Segundo o último relatório do Instituto Nacional das Telecomunicações de Moçambique mais de 2,8 milhões de utilizadores das redes de telefonia móvel estão insatisfeitos com a qualidade das chamadas telefônicas.
O inquérito, que contou com a opinião de mais de 12 milhões de assinantes, identificou a qualidade das chamadas telefônicas como uma das maiores preocupações.
Tuaha Mote, presidente do Conselho de Administração do INCM, destacou a necessidade de reduzir a quantidade de chamadas perdidas, enfatizando que a qualidade dos serviços de telecomunicações se refere à confiabilidade, acessibilidade e capacidade de estabelecer e manter uma chamada, além de permitir o download de conteúdo desejado na internet.

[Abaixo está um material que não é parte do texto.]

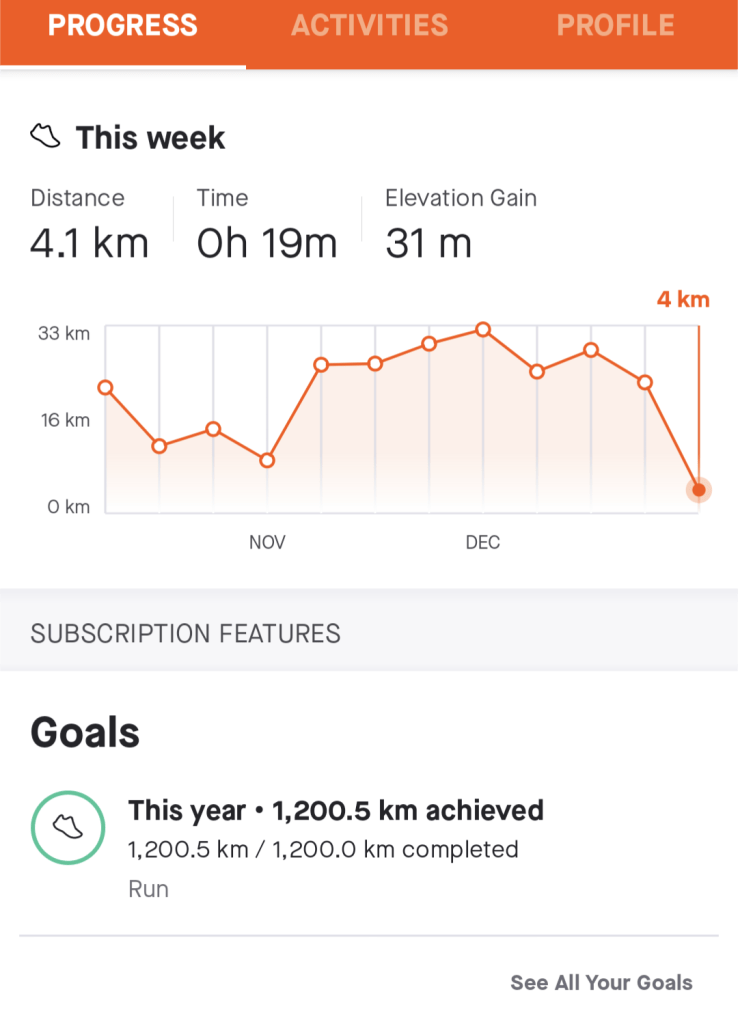738x1024 pixels.
Task: Switch to the ACTIVITIES tab
Action: click(369, 26)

Quanto ao uso da internet, o inquérito conduzido pelo Instituto Nacional de Estatística revelou que apenas seis milhões dos 12,5 milhões de usuários têm acesso aos serviços de internet devido a restrições financeiras. O estudo concluiu que o acesso à internet continua deficiente no país, especialmente em áreas remotas.
Mote observou que o custo de vida é baixo e o poder de compra dos moçambicanos é limitado, o que coloca Moçambique como o quinto país com menor acesso à internet na Comunidade para o Desenvolvimento da África Austral (SADC).

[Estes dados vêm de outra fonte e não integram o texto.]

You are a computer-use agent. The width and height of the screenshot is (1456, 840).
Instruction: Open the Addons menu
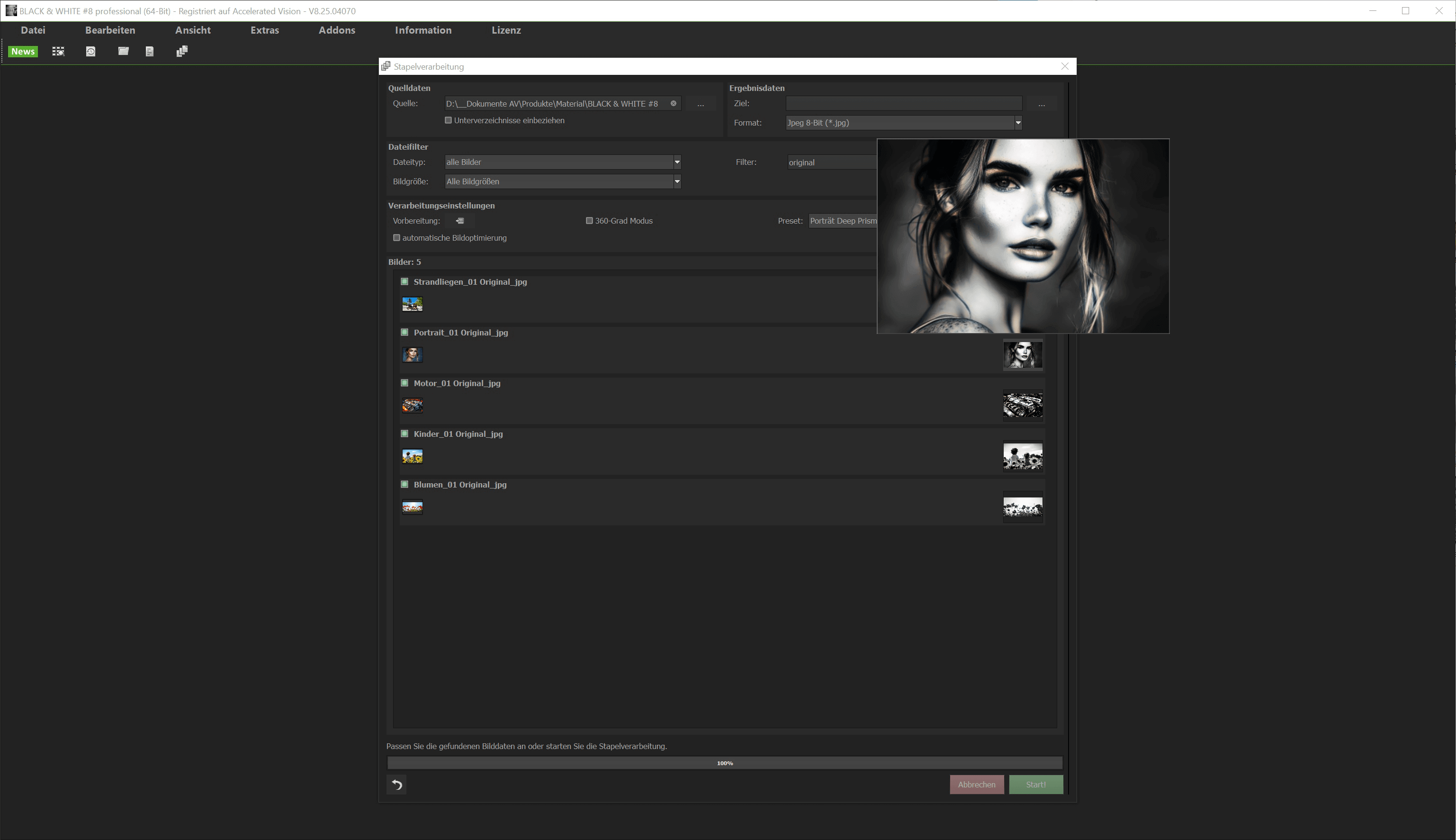pos(337,30)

No entanto, ressaltou que isso não significa que o acesso à internet seja barato, especialmente em comparação com o poder de compra dos moçambicanos.
Em relação às redes de telefonia móvel mais utilizadas, o estudo revelou que a Movitel lidera com 56,8% de participação de mercado, seguida pela Vodacom com 42% e a Tmcel com 1,2%.
O inquérito sobre a qualidade dos serviços de telecomunicações foi realizado em 2022 pelo Instituto Nacional de Estatística e abrangeu indivíduos com 16 anos de idade ou mais em todo o país.